| Abstract: |
| Transformers, the architecture underlying modern large language models, (specifically its self-attention component) was recently recast as the multi-agent system
\begin{equation}
\dot{x}_k(t) = \operatorname{P}^{\perp}_{x_k(t)} \left( \sum_{j=1}^n \exp \left(\langle Qx_k(t), K x_j(t) \rangle \right) V x_j(t) \right), \quad k=1, \dots, n,
\end{equation}
where $x_k(t) \in {\mathbb S}^{d-1}$ represents the state of the $k$-th token after the $t$-th attention layer and $Q,K,V \in \mathbb{R}^{d\times d}$ are the trained query, key and value matrices and $\operatorname{P}^{\perp}_{x_k(t)}$ is the projection onto ${\mathbb S}^{d-1}$. The output of the model is determined by the long-time state of the system, making its asymptotic behavior a central object of study. The goal of this talk is to illustrate how methods from collective dynamics can help analyze large language models.

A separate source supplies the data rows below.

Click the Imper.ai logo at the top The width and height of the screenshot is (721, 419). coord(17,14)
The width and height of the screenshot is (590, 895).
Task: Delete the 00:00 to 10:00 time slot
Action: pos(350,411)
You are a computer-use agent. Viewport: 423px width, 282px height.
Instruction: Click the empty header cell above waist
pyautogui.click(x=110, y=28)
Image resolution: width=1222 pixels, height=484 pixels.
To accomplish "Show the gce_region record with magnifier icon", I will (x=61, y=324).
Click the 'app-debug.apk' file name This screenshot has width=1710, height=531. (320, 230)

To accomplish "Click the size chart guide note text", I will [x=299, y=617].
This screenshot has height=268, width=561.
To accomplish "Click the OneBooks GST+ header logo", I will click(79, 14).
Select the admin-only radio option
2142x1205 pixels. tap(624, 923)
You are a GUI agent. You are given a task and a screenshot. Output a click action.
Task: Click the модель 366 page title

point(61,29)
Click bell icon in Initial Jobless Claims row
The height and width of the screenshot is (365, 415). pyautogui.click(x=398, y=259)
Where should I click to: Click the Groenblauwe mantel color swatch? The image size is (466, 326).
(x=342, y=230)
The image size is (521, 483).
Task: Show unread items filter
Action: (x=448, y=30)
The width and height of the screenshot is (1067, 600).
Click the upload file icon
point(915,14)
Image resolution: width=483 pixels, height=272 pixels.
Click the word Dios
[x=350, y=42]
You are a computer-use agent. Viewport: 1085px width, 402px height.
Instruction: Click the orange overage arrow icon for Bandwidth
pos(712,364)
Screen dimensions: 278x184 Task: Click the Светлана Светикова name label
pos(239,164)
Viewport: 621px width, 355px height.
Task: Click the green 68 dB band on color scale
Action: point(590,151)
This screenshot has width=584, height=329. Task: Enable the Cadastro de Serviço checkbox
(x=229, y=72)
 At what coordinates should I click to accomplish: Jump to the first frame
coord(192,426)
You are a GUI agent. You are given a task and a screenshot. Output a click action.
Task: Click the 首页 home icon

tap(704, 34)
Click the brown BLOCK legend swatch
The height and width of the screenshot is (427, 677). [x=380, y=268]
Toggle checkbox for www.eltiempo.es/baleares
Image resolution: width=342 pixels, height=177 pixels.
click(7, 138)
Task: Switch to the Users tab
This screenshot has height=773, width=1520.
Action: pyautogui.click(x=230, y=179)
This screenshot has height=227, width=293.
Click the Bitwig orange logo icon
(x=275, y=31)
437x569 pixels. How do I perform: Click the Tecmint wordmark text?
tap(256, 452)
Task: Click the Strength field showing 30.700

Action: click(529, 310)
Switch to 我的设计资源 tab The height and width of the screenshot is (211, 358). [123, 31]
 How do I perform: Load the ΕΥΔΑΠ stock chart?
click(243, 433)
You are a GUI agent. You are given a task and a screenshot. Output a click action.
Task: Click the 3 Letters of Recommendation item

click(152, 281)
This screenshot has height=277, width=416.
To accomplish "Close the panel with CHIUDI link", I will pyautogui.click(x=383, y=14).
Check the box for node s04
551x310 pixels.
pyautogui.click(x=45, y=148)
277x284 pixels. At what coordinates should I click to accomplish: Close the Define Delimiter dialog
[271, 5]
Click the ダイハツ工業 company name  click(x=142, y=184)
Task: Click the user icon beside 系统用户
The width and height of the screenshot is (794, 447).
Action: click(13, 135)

In this talk I present a dynamical systems perspective on a 2D linearized transformer architecture, where the evolution of tokens across attention layers can be reformulated as a Kuramoto-type interacting particle system. Using the Ott-Antonsen ansatz, the high-dimensional dynamics admits a low-dimensional reduction describing the evolution in a reduced vocabulary regime. I will focus on the stability of the reduced dynamics and how their behavior persists beyond the Ott-Antonsen resulting in the stability of the full particle system. |
|